- SET TASK
Rewrite the material below, swapping "Image resolution" for "Screen resolution" at each occurrence and keeping everything else unchanged.

Interface element records
# # # #

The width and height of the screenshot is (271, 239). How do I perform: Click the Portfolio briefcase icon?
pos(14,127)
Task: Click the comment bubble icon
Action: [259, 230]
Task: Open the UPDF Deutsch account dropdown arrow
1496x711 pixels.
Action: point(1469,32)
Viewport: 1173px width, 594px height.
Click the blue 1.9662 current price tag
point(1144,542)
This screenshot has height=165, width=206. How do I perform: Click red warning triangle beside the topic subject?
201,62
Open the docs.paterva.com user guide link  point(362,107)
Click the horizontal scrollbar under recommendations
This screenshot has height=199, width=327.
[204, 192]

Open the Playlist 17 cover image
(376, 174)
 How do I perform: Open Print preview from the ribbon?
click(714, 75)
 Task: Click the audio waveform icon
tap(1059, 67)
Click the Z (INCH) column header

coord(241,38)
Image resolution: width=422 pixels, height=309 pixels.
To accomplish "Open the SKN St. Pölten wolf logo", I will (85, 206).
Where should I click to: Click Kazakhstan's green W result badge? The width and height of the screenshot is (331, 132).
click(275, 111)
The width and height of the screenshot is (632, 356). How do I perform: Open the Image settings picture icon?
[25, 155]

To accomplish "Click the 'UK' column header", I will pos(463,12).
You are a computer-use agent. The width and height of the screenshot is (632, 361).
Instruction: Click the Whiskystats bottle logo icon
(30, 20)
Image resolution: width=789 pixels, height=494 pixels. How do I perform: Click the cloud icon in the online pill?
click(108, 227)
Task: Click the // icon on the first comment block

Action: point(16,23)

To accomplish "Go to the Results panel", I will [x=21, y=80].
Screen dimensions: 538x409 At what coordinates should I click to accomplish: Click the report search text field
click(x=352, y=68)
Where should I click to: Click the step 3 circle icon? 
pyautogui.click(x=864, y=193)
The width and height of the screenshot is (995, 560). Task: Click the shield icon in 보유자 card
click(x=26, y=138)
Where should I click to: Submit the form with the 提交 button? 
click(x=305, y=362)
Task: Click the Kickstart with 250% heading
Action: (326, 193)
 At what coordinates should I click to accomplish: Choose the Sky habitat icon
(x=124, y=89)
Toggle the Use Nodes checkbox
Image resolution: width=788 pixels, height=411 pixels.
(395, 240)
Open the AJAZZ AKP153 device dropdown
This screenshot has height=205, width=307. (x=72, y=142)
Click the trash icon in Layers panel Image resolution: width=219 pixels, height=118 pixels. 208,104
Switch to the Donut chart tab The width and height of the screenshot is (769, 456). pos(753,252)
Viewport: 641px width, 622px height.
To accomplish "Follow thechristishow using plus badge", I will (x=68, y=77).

# # # #

- EXERCISE RESULT
The width and height of the screenshot is (271, 239). How do I perform: Click the Portfolio briefcase icon?
pos(14,127)
Task: Click the comment bubble icon
Action: [259, 230]
Task: Open the UPDF Deutsch account dropdown arrow
1496x711 pixels.
Action: point(1469,32)
Viewport: 1173px width, 594px height.
Click the blue 1.9662 current price tag
point(1144,542)
This screenshot has height=165, width=206. How do I perform: Click red warning triangle beside the topic subject?
201,62
Open the docs.paterva.com user guide link  point(362,107)
Click the horizontal scrollbar under recommendations
This screenshot has height=199, width=327.
[204, 192]

Open the Playlist 17 cover image
(376, 174)
 How do I perform: Open Print preview from the ribbon?
click(714, 75)
 Task: Click the audio waveform icon
tap(1059, 67)
Click the Z (INCH) column header

coord(241,38)
Screen resolution: width=422 pixels, height=309 pixels.
To accomplish "Open the SKN St. Pölten wolf logo", I will (85, 206).
Where should I click to: Click Kazakhstan's green W result badge? The width and height of the screenshot is (331, 132).
click(275, 111)
The width and height of the screenshot is (632, 356). How do I perform: Open the Image settings picture icon?
[25, 155]

To accomplish "Click the 'UK' column header", I will pos(463,12).
You are a computer-use agent. The width and height of the screenshot is (632, 361).
Instruction: Click the Whiskystats bottle logo icon
(30, 20)
Screen resolution: width=789 pixels, height=494 pixels. How do I perform: Click the cloud icon in the online pill?
click(108, 227)
Task: Click the // icon on the first comment block

Action: point(16,23)

To accomplish "Go to the Results panel", I will [x=21, y=80].
Screen dimensions: 538x409 At what coordinates should I click to accomplish: Click the report search text field
click(x=352, y=68)
Where should I click to: Click the step 3 circle icon? 
pyautogui.click(x=864, y=193)
The width and height of the screenshot is (995, 560). Task: Click the shield icon in 보유자 card
click(x=26, y=138)
Where should I click to: Submit the form with the 提交 button? 
click(x=305, y=362)
Task: Click the Kickstart with 250% heading
Action: (326, 193)
 At what coordinates should I click to accomplish: Choose the Sky habitat icon
(x=124, y=89)
Toggle the Use Nodes checkbox
Screen resolution: width=788 pixels, height=411 pixels.
(395, 240)
Open the AJAZZ AKP153 device dropdown
This screenshot has height=205, width=307. (x=72, y=142)
Click the trash icon in Layers panel Screen resolution: width=219 pixels, height=118 pixels. 208,104
Switch to the Donut chart tab The width and height of the screenshot is (769, 456). pos(753,252)
Viewport: 641px width, 622px height.
To accomplish "Follow thechristishow using plus badge", I will (x=68, y=77).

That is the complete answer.